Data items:
=== Section Start ===

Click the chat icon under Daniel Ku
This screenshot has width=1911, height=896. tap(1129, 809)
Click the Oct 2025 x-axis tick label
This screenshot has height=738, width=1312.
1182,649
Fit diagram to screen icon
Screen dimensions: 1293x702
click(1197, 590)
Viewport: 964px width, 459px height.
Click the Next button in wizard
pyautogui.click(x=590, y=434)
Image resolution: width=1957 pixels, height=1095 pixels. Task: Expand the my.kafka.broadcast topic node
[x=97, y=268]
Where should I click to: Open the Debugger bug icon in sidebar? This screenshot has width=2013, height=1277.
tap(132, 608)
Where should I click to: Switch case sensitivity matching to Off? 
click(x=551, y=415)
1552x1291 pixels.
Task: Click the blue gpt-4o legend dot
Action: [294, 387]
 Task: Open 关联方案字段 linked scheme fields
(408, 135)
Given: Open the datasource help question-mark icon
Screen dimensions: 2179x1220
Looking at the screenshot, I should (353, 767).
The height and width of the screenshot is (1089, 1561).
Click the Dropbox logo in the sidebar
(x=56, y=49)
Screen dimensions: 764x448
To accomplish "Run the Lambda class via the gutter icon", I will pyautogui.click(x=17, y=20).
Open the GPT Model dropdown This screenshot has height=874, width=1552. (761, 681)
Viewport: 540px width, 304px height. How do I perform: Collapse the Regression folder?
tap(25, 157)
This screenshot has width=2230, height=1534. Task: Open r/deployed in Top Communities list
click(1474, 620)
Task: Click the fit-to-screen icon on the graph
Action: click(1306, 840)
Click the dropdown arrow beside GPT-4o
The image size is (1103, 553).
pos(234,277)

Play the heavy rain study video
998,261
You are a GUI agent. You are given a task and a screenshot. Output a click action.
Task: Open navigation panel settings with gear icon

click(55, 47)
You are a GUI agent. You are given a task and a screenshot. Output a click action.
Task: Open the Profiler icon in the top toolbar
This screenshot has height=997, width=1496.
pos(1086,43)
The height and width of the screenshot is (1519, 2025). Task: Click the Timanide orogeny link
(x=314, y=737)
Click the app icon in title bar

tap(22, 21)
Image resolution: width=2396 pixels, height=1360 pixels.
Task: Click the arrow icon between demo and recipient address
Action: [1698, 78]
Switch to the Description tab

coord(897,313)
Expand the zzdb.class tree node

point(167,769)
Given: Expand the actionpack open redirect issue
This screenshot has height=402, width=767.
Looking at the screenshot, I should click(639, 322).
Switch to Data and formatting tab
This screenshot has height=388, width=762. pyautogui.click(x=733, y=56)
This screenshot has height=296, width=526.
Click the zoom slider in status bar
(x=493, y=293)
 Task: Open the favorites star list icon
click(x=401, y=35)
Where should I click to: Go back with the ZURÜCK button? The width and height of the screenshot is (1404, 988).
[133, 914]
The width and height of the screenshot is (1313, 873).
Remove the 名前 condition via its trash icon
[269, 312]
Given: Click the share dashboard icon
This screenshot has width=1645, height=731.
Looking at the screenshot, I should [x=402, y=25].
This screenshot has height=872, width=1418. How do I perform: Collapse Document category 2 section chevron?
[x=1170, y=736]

=== Section End ===

:: PROBLEM DETAILS ::
Return every record above. Copy each one exactly.

:: RESPONSE TO THIS TASK ::
Click the chat icon under Daniel Ku
This screenshot has width=1911, height=896. tap(1129, 809)
Click the Oct 2025 x-axis tick label
This screenshot has height=738, width=1312.
1182,649
Fit diagram to screen icon
Screen dimensions: 1293x702
click(1197, 590)
Viewport: 964px width, 459px height.
Click the Next button in wizard
pyautogui.click(x=590, y=434)
Image resolution: width=1957 pixels, height=1095 pixels. Task: Expand the my.kafka.broadcast topic node
[x=97, y=268]
Where should I click to: Open the Debugger bug icon in sidebar? This screenshot has width=2013, height=1277.
tap(132, 608)
Where should I click to: Switch case sensitivity matching to Off? 
click(x=551, y=415)
1552x1291 pixels.
Task: Click the blue gpt-4o legend dot
Action: [294, 387]
 Task: Open 关联方案字段 linked scheme fields
(408, 135)
Given: Open the datasource help question-mark icon
Screen dimensions: 2179x1220
Looking at the screenshot, I should (353, 767).
The height and width of the screenshot is (1089, 1561).
Click the Dropbox logo in the sidebar
(x=56, y=49)
Screen dimensions: 764x448
To accomplish "Run the Lambda class via the gutter icon", I will pyautogui.click(x=17, y=20).
Open the GPT Model dropdown This screenshot has height=874, width=1552. (761, 681)
Viewport: 540px width, 304px height. How do I perform: Collapse the Regression folder?
tap(25, 157)
This screenshot has width=2230, height=1534. Task: Open r/deployed in Top Communities list
click(1474, 620)
Task: Click the fit-to-screen icon on the graph
Action: click(1306, 840)
Click the dropdown arrow beside GPT-4o
The image size is (1103, 553).
pos(234,277)

Play the heavy rain study video
998,261
You are a GUI agent. You are given a task and a screenshot. Output a click action.
Task: Open navigation panel settings with gear icon

click(55, 47)
You are a GUI agent. You are given a task and a screenshot. Output a click action.
Task: Open the Profiler icon in the top toolbar
This screenshot has height=997, width=1496.
pos(1086,43)
The height and width of the screenshot is (1519, 2025). Task: Click the Timanide orogeny link
(x=314, y=737)
Click the app icon in title bar

tap(22, 21)
Image resolution: width=2396 pixels, height=1360 pixels.
Task: Click the arrow icon between demo and recipient address
Action: [1698, 78]
Switch to the Description tab

coord(897,313)
Expand the zzdb.class tree node

point(167,769)
Given: Expand the actionpack open redirect issue
This screenshot has height=402, width=767.
Looking at the screenshot, I should click(639, 322).
Switch to Data and formatting tab
This screenshot has height=388, width=762. pyautogui.click(x=733, y=56)
This screenshot has height=296, width=526.
Click the zoom slider in status bar
(x=493, y=293)
 Task: Open the favorites star list icon
click(x=401, y=35)
Where should I click to: Go back with the ZURÜCK button? The width and height of the screenshot is (1404, 988).
[133, 914]
The width and height of the screenshot is (1313, 873).
Remove the 名前 condition via its trash icon
[269, 312]
Given: Click the share dashboard icon
This screenshot has width=1645, height=731.
Looking at the screenshot, I should [x=402, y=25].
This screenshot has height=872, width=1418. How do I perform: Collapse Document category 2 section chevron?
[x=1170, y=736]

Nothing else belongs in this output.